Parfois il tourne en rond avant de se coucher, comme s’il ne trouvait pas sa place. Il gratte le sol, encore et encore. Enfin le voilà qui s’affale comme une masse. Rapidement, il s’endort et est secoué de soubresauts; il rêve. Ses rêves n’ont pas l’air plaisants: il gémit, bouge, ouvre les yeux, se réveille. En pleine nuit, le voilà qui déambule dans la maison en gémissant et en traînant les pattes.
On dit qu’il est « vieux » et on prend son malheur en patience; il nous a donné beaucoup pendant sa jeunesse, alors on attend l’issue finale. Mais ce n’est pas agréable.
Les signes comportementaux que j’ai décris ne sont pas que des signes de vieillesse irrévocable; ce sont des signes de dépression, une dépression particulière avec régression infantile. Et le propriétaire n’est pas obligé de souffrir des souffrances de son chien, parce que cela se soigne assez bien.

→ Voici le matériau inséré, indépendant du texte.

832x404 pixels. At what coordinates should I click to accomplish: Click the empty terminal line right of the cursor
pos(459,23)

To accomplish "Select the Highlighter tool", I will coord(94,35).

Un vétérinaire instruit en comportement animal peut vous aider et faire le diagnostic et vous proposer des traitements pour des objectifs précis:
- améliorer le travail des cellules nerveuses;
- réduire les signes de dépression à l’aide d’un antidépresseur approprié;
- réduire les signes anxieux à l’aide d’un antidépresseur ou d’un anxiolytique spécifique;
- proposer une thérapie à base de jeu, de travail par encouragement et récompenses et une reprise des contacts sociaux.

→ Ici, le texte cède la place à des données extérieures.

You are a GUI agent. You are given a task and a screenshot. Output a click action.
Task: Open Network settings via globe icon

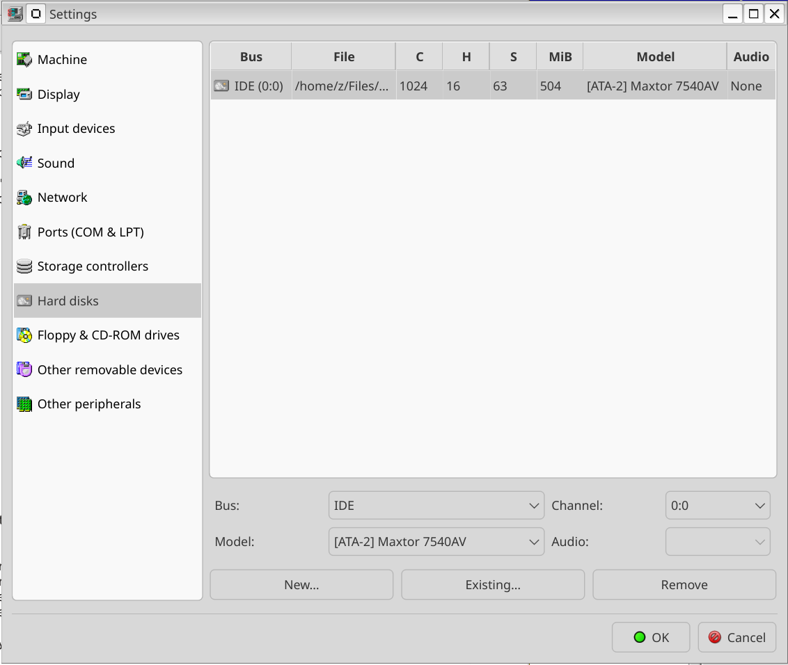pyautogui.click(x=24, y=198)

L’évolution est lente, le pronostic est bon, le seul facteur de résistance est le manque de patience des propriétaires qui ont attendu trop longtemps pour la prise en charge de cette maladie et sont exténués par les souillures, les plaintes et autres gênes majeures.
Chiens à la retraite
Les chiens de travail ou de sport mis à la retraite ont plus tendance à développer de la dépression que ceux qui continuent à travailler:
Sains | Déprimés | ||
Chiens de chasse | maintien de l’activité | 89 | 11 |
arrêt de l’activité | 44 | 56 | |
Chiens militaires | maintien de l’activité | 90 | 10 |
arrêt de l’activité | 57 | 43 |
Ces chiffres (repris et adaptés de P. Pageat, 1994) sont éloquents. La retraite, pour un chien, n’est pas une période de bon temps. Au lieu de profiter de ses dernières années, le chien se dégrade inexorablement et son vieillissement apparent s’accroît. Il souffre de dépression. Un traitement antidépresseur et une reprise de travail sous forme agréable, plaisante, ludique, lui permettra alors de vivre des jours heureux.
Prescrire un antidépresseur
Il n’y a pas, à ce jour, d’antidépresseur sur le marché du médicament vétérinaire. Des firmes pharmaceutiques sortiront sous peu certaines molécules. En attendant, le vétérinaire a recourt à la prescription de médicaments à usage humain. De nombreuses études scientifiques ont démontré l’efficacité et la bonne tolérance de nombreuses préparations médicamenteuses. Cependant, les dosages peuvent être très différents de ceux de l’on propose en médecine humaine. Les pharmaciens doivent réaliser leur travail de contrôle et de délivrance des prescriptions sans avoir eu de formation appropriée de ces grandes différences de dosage. Alors en cas de doute, avant d’annoncer un risque pour la santé de l’animal, communiquez avec – et faites communiquer votre vétérinaire et votre pharmacien.